§ WORK ORDER:
Reproduce exactly the lines from the start of the records through the line containing "The width and", both included. Leave the pictures out.

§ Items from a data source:
____

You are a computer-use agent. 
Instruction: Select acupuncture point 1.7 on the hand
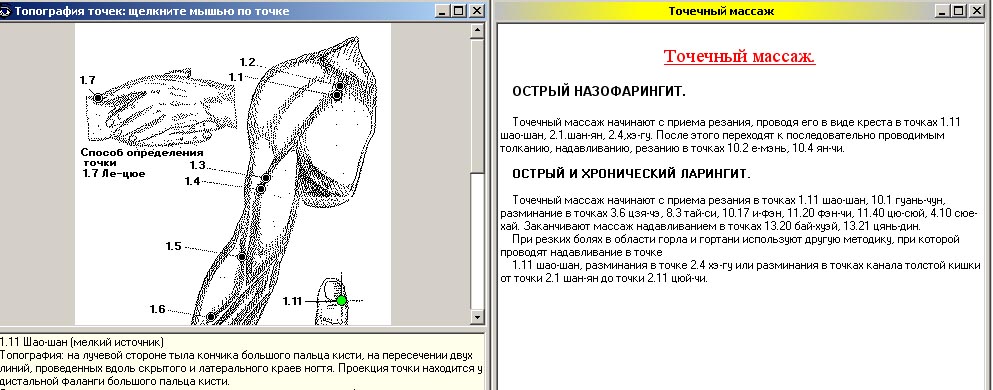[98, 98]
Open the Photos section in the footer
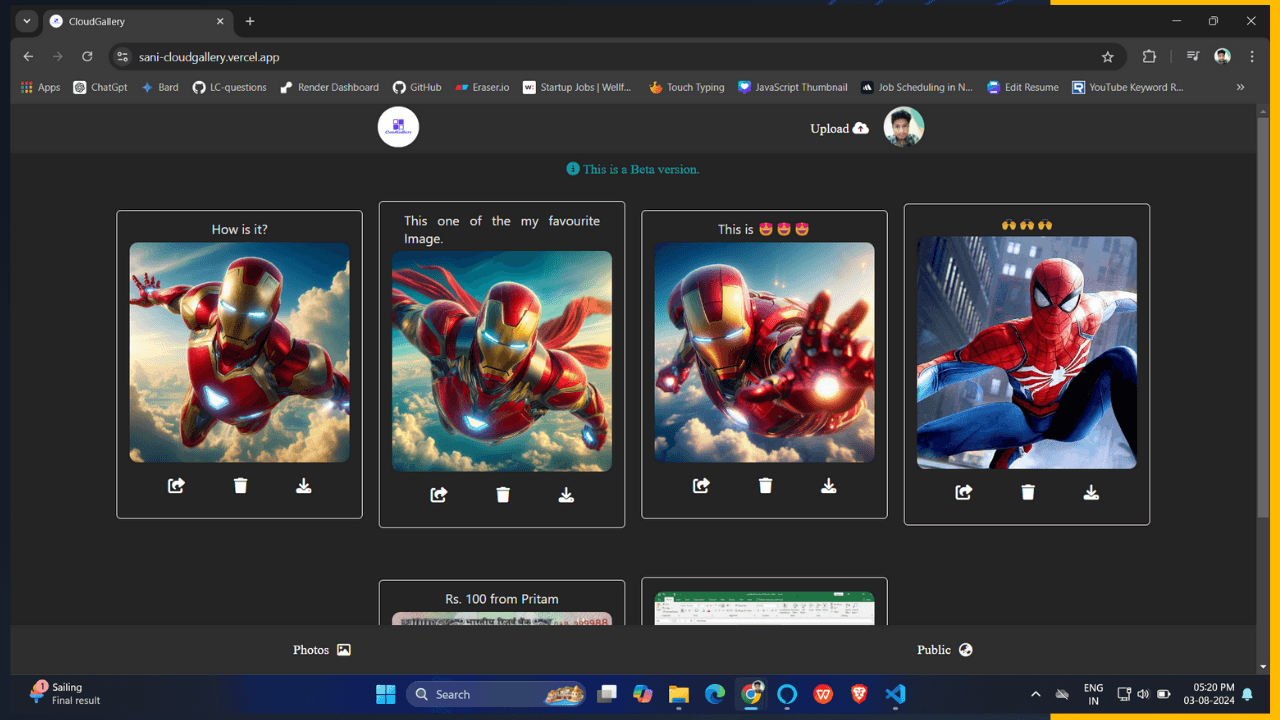The image size is (1280, 720). point(321,649)
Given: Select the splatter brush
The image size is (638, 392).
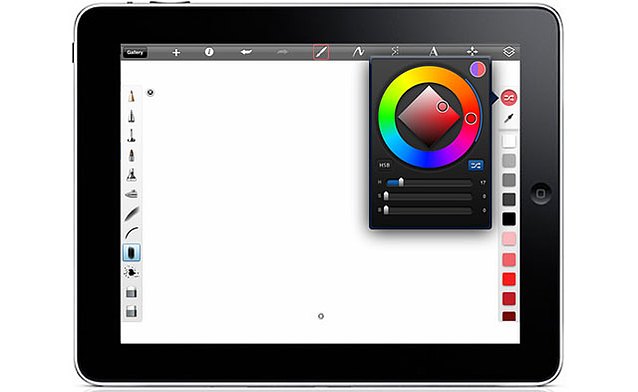Looking at the screenshot, I should tap(131, 272).
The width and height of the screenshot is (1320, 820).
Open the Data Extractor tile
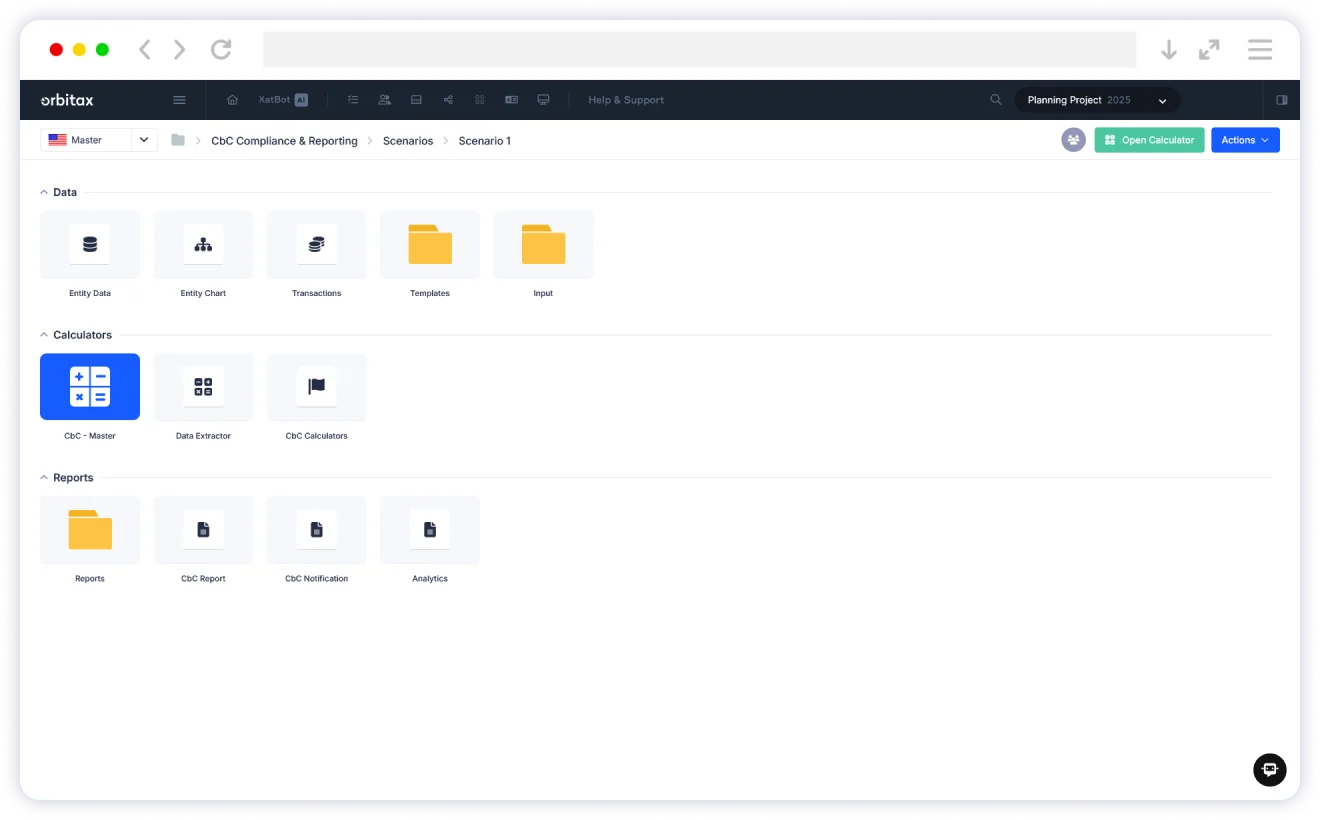click(x=203, y=387)
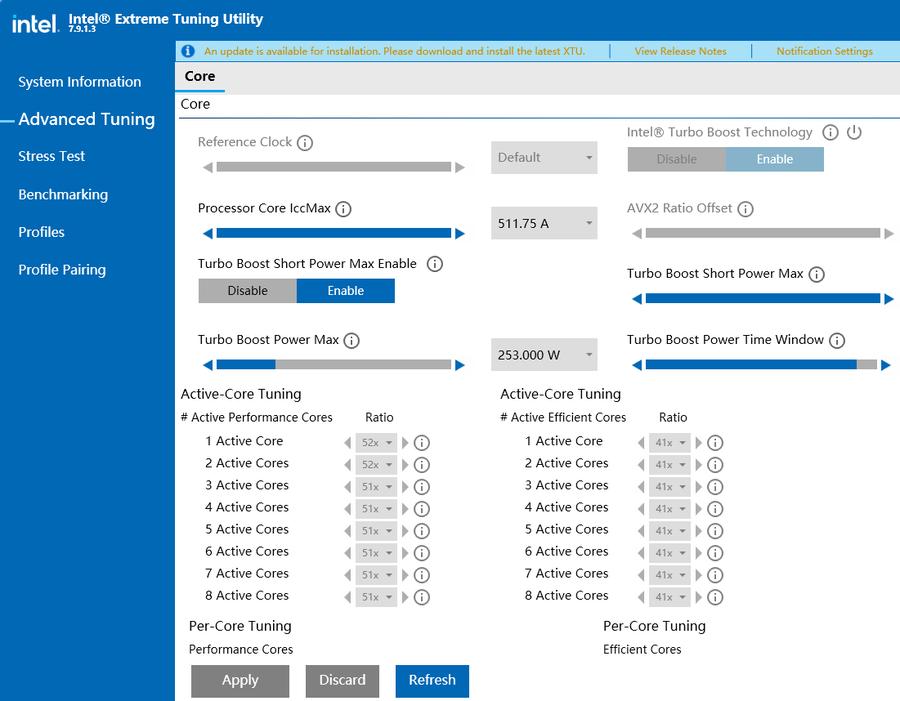Image resolution: width=900 pixels, height=701 pixels.
Task: Open Stress Test in the sidebar
Action: pos(52,157)
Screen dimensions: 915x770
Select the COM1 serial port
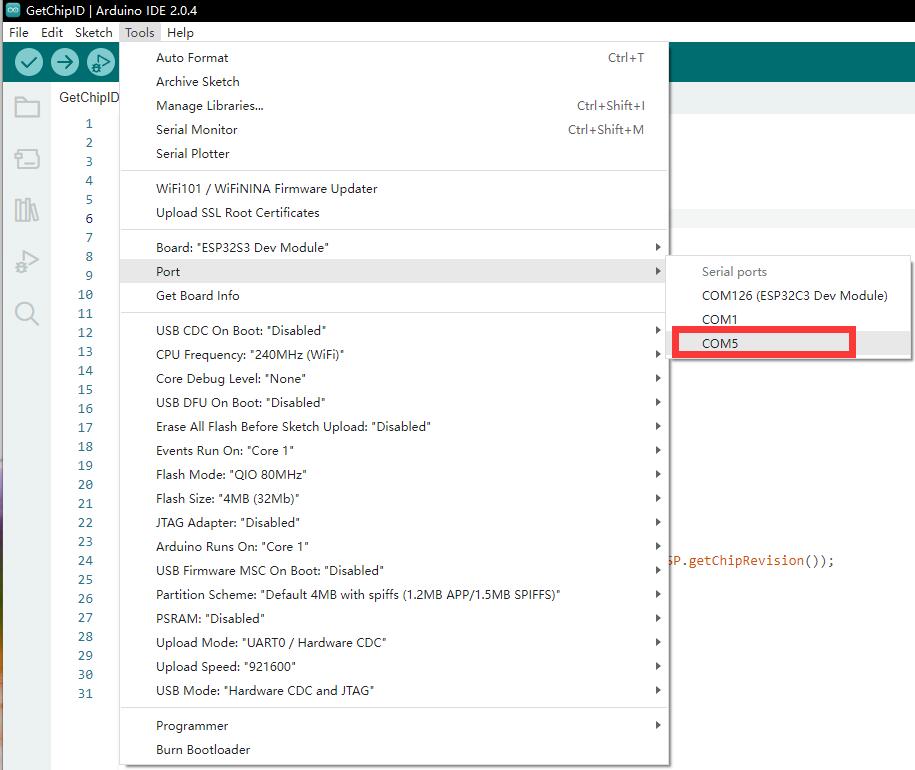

____

§ ANSWER BOX:
You are a computer-use agent. 
Instruction: Select acupuncture point 1.7 on the hand
[98, 98]
Open the Photos section in the footer
The image size is (1280, 720). point(321,649)
Given: Select the splatter brush
The image size is (638, 392).
Looking at the screenshot, I should tap(131, 272).
The width and height of the screenshot is (1320, 820).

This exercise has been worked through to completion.